And yes, even if there are sold listings that are higher than what the current price is, it still doesn't make sense to price your listing according to the sold comps, if the current comps are lower.
Think about it this way. If a buyer has two options for the exact same top and yours is listed for $50 and someone else's is listed for $25, which one are they more likely to buy? So, the current landscape matters a ton. Keep in mind that when buyers are looking to purchase things for themselves, they're only looking at their size. So, when you're looking at other listings, only look at the ones that are in your size that you have because it doesn't really matter if there's 25 listings in a size four if you have a size 10. And this also works both ways and can work in your favor because if there's currently very few listings available in the size and color way that you have, then you all of a sudden have a lot of leverage as the seller to set a higher price. Especially if that piece has a lot of solds but not a lot of available listings because now you know that demand exists and supply is low. And again, I'm going to get into an example of all of this, but I want to just run through what my process is first, and then we'll get into a specific specific example so you can see this in action. So, the second thing I look at after I look at what the current landscape looks like is recently sold comps. Notice that my emphasis there is on the word recently. We're looking for comps that have sold ideally in the last year. I would argue that comps that sold much longer ago than a year should sort of just be ignored because fashion changes so fast. Trends change so fast.

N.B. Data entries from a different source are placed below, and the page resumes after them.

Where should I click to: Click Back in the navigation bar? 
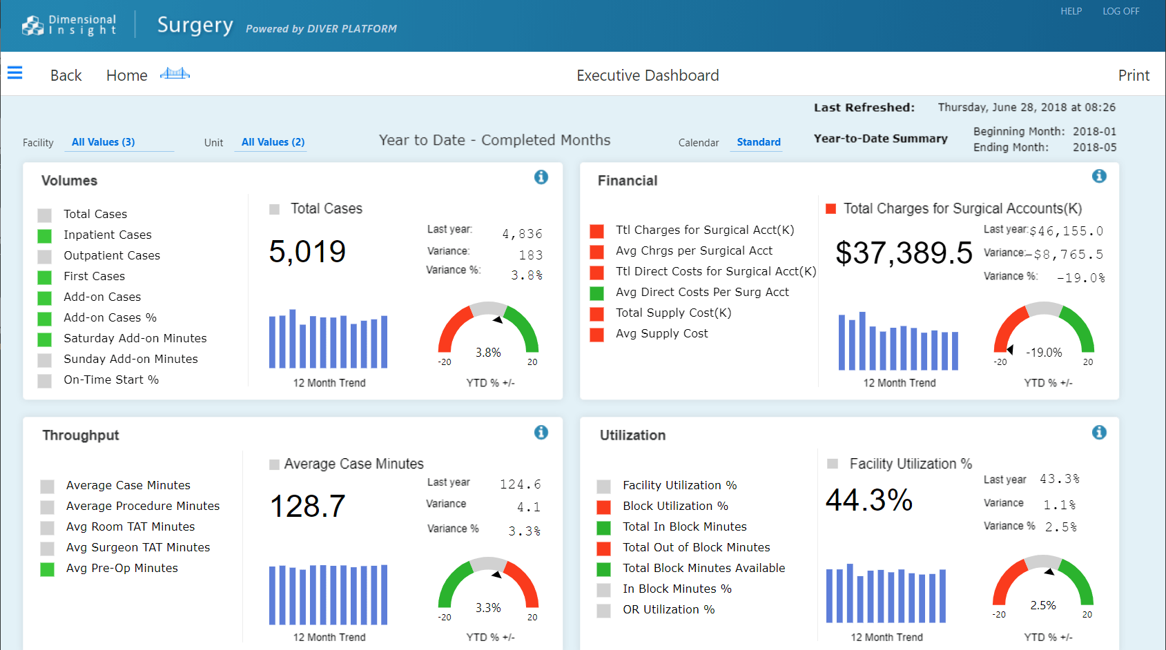pyautogui.click(x=66, y=75)
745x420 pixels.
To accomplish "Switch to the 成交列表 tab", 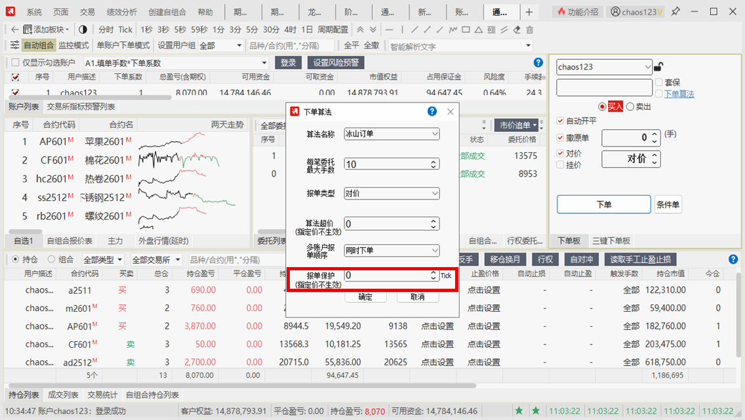I will (63, 395).
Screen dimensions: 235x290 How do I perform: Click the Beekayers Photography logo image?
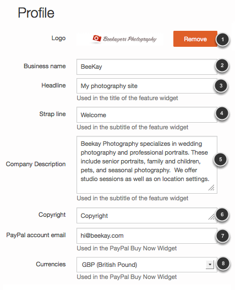tap(124, 39)

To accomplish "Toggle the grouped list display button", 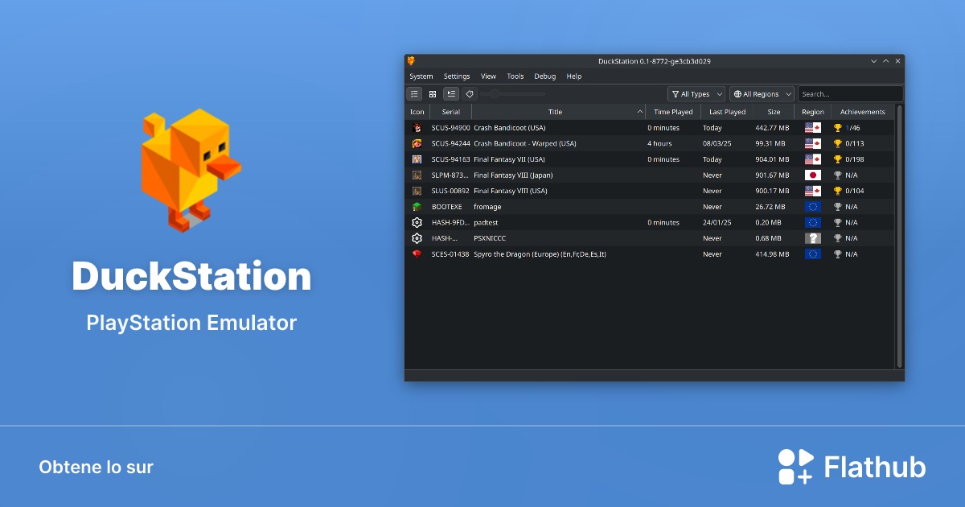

Silhouettes that are popular change.
Styles that are popular change. Brands can become hotter or colder. If you're looking at comps from 3 years ago or more, it's very likely that those sales prices are not still the sales price that that piece would command if it were sold today. There are of course exceptions to this rule. Like if you're talking about vintage pieces or like rare designer finds or very specific styles that are increasing in popularity over time, especially if you're a reseller that's focused on like trend forward fashion reselling, overall those pieces will only decline in value over time. So, if the only sold comps you're seeing are from 2 3 4 years ago, that's not super helpful data for you to rely on when setting your price. And when we're doing the exercise where we list a pie, I will show you guys a little trick of how you can figure out approximately when a piece sold on Poshmark specific.
And the third factor is a little bit more nuanced. It's market context is what I'll call it. This piece is a little bit harder to teach because it relies more on just you as the resellers knowledge of fashion trends, what's going on in the market, seasonality, um what's selling now, and just kind of being on top of reseller trends. I'll give you a couple of examples of times when I feel like the optimal price was not like fully reflected by recently sold comps and existing listings. So, for example, this was recent. I had found this really cute short sleeve J Crew sweater polo top and it was in this really pretty pink color. And the average sold comps were around $20. And I was noticing that a lot of the the recently solds were not in pink and a lot of them were just like different material composition. Like this one had a lot of cotton. Some of the other ones were more like polyester blends. And I also noticed that there were not a lot of these currently available in the pink color and in the size that I had, which was a size large. And polo sweaters are so trendy right now. Every time I've listed one of these recently, they've sold so fast. So instead of pricing around $20, which is what I was seeing the sold comps, I priced this at $45 because I felt like this is actually more on par with what I think the market will be willing to pay for this particular style. in peace. And this ended up selling in under two months. I got an offer, I think, on eBay for $35.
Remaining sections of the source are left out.